Trying out AI music generation with Dance Diffusion

Posted on 2022-10-27 in AI music

·2 min read

In late September the Dance Diffusion music generation model (beta) was released by Harmonai. Harmonai, backed by Stability AI (which also backed Stable Diffusion), is a deep learning research lab focused on creating open-source generative audio models, supporting researchers and developers with compute grants and community, and providing musicians and audio engineers with new creative tools.

As an oversimplication, Dance Diffusion is kind of like the audio version of Stable Diffusion or DALLE-2, except simpler. Essentially, one adds random noise to an audio track and then a model is trained to remove that noise. A gentle intro to Dance Diffusion is on the awesome Weights & Biases website.

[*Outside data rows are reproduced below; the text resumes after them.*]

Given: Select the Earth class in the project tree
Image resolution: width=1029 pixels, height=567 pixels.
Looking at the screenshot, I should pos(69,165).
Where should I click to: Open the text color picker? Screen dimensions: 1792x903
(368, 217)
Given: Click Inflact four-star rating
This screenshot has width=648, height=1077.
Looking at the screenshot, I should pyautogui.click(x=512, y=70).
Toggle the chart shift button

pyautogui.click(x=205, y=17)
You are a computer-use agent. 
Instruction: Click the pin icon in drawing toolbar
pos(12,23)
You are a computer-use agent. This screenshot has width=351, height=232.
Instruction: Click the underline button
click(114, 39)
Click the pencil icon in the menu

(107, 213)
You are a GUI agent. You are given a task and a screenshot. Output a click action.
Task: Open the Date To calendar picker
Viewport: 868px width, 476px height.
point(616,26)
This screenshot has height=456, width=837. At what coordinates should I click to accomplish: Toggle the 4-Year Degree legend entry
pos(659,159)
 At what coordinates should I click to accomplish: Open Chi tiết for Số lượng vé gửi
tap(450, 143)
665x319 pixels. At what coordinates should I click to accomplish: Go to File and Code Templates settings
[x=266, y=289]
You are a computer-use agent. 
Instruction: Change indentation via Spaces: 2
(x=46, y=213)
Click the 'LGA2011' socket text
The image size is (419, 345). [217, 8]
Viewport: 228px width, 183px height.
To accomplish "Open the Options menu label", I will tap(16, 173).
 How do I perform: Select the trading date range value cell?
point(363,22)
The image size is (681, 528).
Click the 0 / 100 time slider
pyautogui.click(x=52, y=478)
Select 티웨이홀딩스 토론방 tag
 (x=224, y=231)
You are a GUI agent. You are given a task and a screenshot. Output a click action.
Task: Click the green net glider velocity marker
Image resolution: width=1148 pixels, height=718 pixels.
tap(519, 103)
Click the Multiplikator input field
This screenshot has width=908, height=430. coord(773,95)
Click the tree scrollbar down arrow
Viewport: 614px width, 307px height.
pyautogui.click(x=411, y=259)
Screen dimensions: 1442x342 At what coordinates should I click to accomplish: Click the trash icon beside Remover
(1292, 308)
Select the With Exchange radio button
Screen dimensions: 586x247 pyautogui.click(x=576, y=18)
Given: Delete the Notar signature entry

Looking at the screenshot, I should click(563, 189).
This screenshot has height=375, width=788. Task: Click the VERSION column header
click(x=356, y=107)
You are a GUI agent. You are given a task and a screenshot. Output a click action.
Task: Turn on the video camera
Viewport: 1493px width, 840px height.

Dance Diffusion doesn’t operate on MIDI files (i.e. the digital version of sheet music) which are used by most generative methods, it operates directly on raw audio files, so that allows for almost any sound to be created.

I think it’s a really cool that a method used for image generation could be applied in the same way to audio. It’s another testament to how fundamental deep learning knowledge can be applied to so many fields.

Unfortunately, it’s still early days, and it’s tough to generate good-sounding music with this model. Here’s one clip I made by interpolating between the noised representations of two 8-second clips from Harder, Better, Faster, Stronger by Daft Punk (see the awesome original music vid on Youtube), using the Dance Diffusion model trained on glitch music from glitch.cool.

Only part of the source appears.